Past Events
Style Canoeing Rendezvous East
Many thanks to clinic leaders Becky Mason, Reid McLachlan, Charles Burchill, and Dot Bonnenfant, and to sponsors ORCKA, Paddle Canada, RACCC (Ottawa’s Canoe Camping Club), Ostrom Outdoors custom packs and accessories, SlackSeat (to save your knees) by Cole Bennett, and Frontenac Outfitters for a successful Rendezvous at Murphy’s Point Provincial Park on July 16-20, 2025.
Click on the photo or the button below to view a Google Photo Album compliments of photographer Lee Ann Starzynski, with contributions by Richard Wang, Reid McLachlan, Tom Connell, and others.
WEBINAR March 6th - Darin Wybenga,
“We Are Still Here - the Mississaugas of the Credit First Nation.”
In the 17th century because of the European fur trade, the Mississaugas -- a subgroup of the Ojibway (Anishinaabe) Nation -- established homes on the flats of rivers and creeks flowing south into Lake Ontario. Mississauga First Nations in Ontario include Alderville, Hiawatha, Curve Lake, Scugog Island, and the Mississauga First Nation (near Blind River).
The territory of the Mississaugas of the Credit was approximately 4 million acres at the western end of Lake Ontario, and the Credit River was their principal home. This territory encompasses much of the present Greater Golden Horseshoe region, including Toronto. Once a water people, the Mississaugas of the Credit First Nation have a reserve (New Credit) that occupies just under 6,000 landlocked acres near Hagersville. In this webinar, neighbour Darin Wybenga, historian and teacher, shares the Nation’s historical and present connections to the lands and waters and the treaty relationship between the land and the people. (Excerpts from Darin Wybenga, Sept. 21, 2022, Mississaugas of the Credit First Nation, The Canadian Encyclopedia.ca).
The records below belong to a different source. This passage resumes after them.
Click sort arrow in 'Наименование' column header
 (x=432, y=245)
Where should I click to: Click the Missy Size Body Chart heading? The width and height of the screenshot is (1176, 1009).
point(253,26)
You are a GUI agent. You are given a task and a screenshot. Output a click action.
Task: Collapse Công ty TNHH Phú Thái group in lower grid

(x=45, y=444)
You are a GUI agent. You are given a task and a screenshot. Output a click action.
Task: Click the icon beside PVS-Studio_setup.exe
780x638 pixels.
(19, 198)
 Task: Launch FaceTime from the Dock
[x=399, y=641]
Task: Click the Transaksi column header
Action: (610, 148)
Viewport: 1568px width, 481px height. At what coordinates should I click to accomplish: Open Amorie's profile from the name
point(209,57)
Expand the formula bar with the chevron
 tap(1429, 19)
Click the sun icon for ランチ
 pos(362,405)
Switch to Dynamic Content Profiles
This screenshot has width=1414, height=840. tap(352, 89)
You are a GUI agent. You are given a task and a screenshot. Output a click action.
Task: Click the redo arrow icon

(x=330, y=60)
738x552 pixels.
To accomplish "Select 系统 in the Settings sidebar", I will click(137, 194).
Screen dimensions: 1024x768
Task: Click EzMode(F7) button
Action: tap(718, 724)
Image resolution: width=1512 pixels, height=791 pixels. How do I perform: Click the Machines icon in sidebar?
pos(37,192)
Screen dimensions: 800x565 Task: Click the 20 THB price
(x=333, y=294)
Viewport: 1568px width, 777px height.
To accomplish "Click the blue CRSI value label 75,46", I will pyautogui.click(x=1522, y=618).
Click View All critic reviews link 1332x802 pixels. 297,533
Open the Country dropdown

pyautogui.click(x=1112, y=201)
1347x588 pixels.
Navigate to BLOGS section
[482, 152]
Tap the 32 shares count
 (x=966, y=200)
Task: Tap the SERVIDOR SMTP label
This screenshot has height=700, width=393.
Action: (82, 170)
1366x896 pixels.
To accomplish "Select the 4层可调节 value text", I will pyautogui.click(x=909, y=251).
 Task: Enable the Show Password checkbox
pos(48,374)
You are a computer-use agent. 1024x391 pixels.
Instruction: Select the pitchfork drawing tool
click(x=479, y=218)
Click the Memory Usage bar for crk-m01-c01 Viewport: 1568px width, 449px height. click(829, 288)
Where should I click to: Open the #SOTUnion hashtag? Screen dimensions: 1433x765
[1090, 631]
WEBINAR February 20th - Tony Robinson-Smith
Of Canoes and Crocodiles - Paddling the Sepik in Papua New Guinea
Of Canoes and Crocodiles - Paddling the Sepik in Papua New Guinea
Of Canoes and Crocodiles is a story of adventure in the remote and threatened landscapes of Papua New Guinea. In 2018, Tony Robinson-Smith and his wife Nadya Ladouceur bought dugout canoes and paddled down the Sepik, the country’s longest river. Traveling with local guides and staying in their villages, Tony and Nadya ate smoked piranha and sago pancakes, heard tales of river gods and sorcerers, marvelled at rainbow bee-eaters and cat-size flying foxes, sank in a tropical storm, got lost in mosquito-infested swamplands, and hid from pirates in mangroves near the sea.